Market exchanges could give non-accredited investors another way to invest in early-stage companies if they haven’t participated in primary offerings. But these shares could be risky bets if trading volumes are low, and if there’s too little financial information on which to base investment decisions, the North American Securities Administrators Association has warned.
Under existing SEC rules, shares issued under Regulation A+ can be traded immediately, and trading exchanges are already preparing to handle these secondary offerings.
The OTC Markets Group, based in New York, has issued guidelines to pave the way, says spokesman Joe Oltmanns. This means all investors, whether wealthy or not, may soon be able to buy shares that originated as Regulation A+ securities.
The OTC Markets Group is focusing on Tier 2 offerings, where the governing SEC rules match up with its own requirements for trading on one of its marketplaces, the OTCQB Venture Marketplace, Oltmanns says. No Regulation A+ securities have traded yet, because most of the issuing companies are still in the “testing the waters” stage,” or their offerings are still awaiting approval by the SEC, he says.

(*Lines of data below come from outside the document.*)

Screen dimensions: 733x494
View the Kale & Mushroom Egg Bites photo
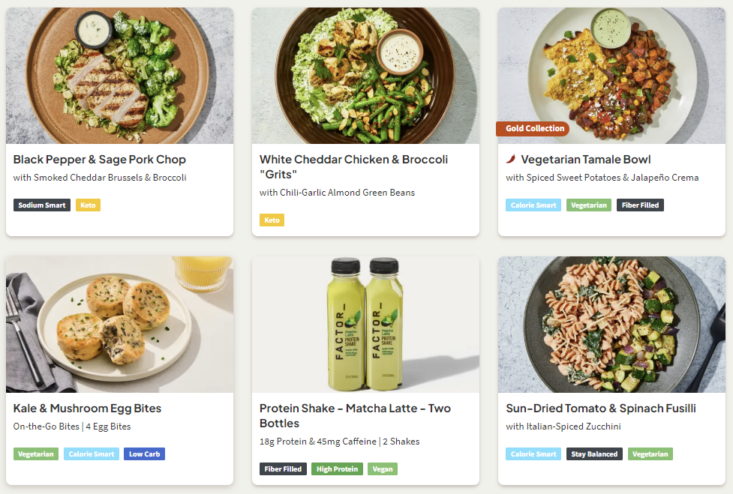[x=120, y=324]
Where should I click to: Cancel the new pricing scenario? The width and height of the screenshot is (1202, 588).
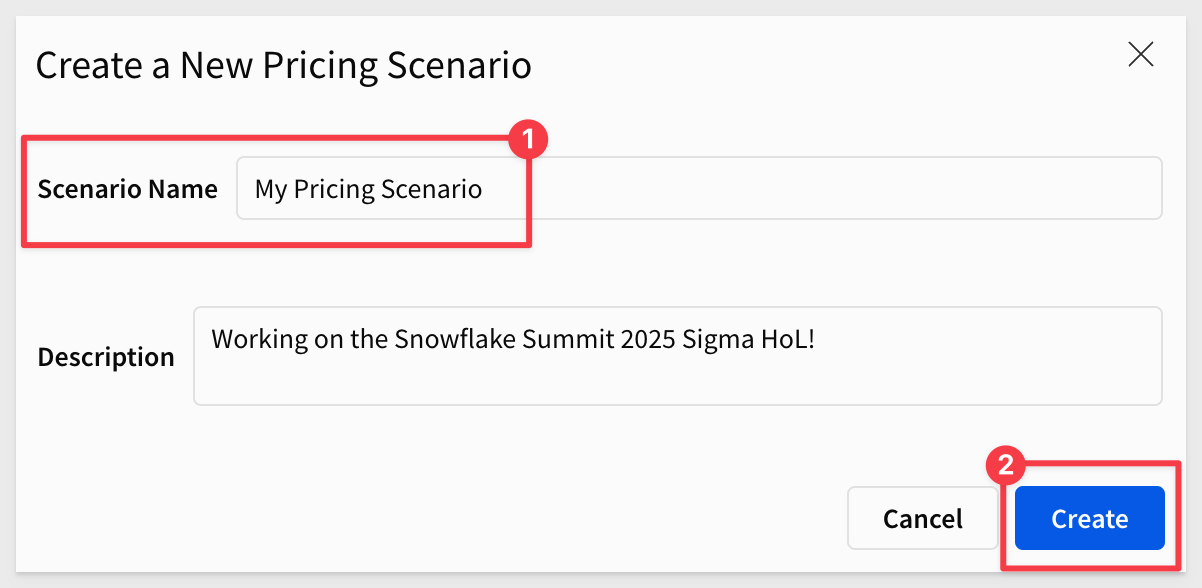923,518
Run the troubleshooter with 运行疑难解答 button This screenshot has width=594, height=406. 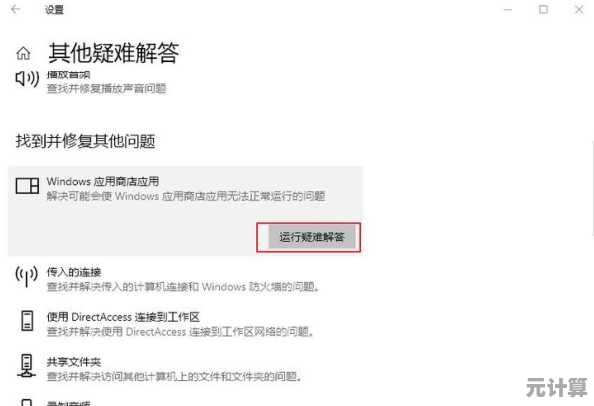click(x=312, y=237)
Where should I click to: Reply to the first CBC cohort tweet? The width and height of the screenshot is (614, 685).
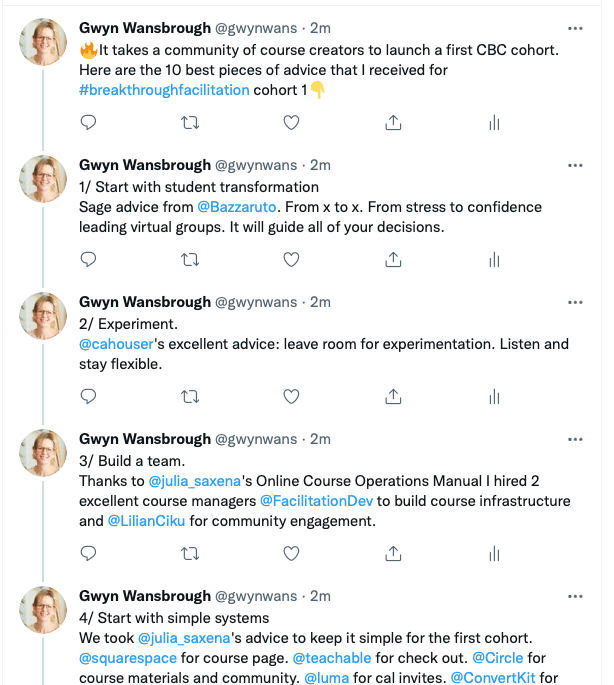coord(88,122)
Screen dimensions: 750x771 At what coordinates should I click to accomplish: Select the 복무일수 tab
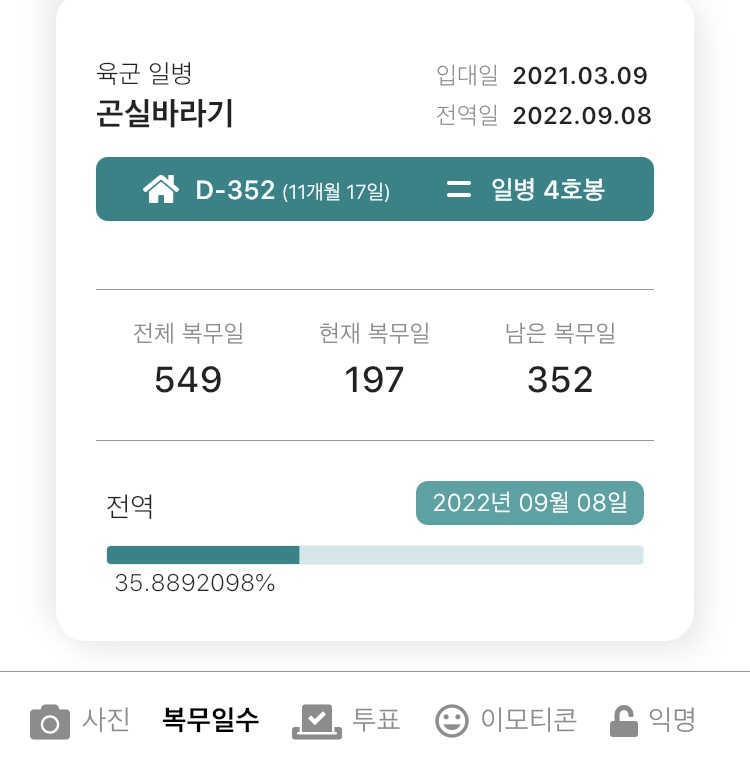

Non-accredited investors might be free to risk an unlimited amount of their money to buy Regulation A+ shares in a secondary market. Oltmanns says he knows of no mechanism that could track the total amount an individual of modest means is investing in various securities traded on OTC Markets Group marketplaces.
Innovations may not end with the JOBS Act
Even though the California legislature held back from creating an in-state equity crowdfunding framework, the state’s online fundraising portals and financial institutions look likely to become a significant part of the nationwide test bed for innovations in private company sales of securities. These platforms, in California and other states, are also part of a nationwide constituency that may press for further legislation if they conclude that the prevailing regulations impede the flow of capital to young private companies. Follow-on legislation to the JOBS Act has already been proposed.
For example, U.S. Rep. Patrick McHenry (R, NC), who introduced one of six bills incorporated into the JOBS Act, has proposed a new bill that would foster the creation of secondary markets for the re-sale of securities issued by private companies. Some advocates have proposed the creation of new venture exchanges where Regulation A+ and possibly equity crowdfunding shares could be traded. These proposed exchanges would have lower listing requirements than the New York Stock Exchange and Nasdaq, and might possibly have lower requirements than the OTC marketplaces.
Though the SEC’s regulations for full equity crowdfunding have yet to come out, advocates are already proposing changes to the framework created for it under Title III of the JOBS Act. Under Title III, startups would be able to advertise their offerings on the Internet, and raise as much as $1 million within a 12-month period.
FlashFunders’ Bradley says the fundraising cap should be higher—at least $5 million. He also objects to the limit on the amount a wealthy investor can put in.
“It’s only $100,000 from each accredited investor—even if Bill Gates wants to invest more,” Bradley says.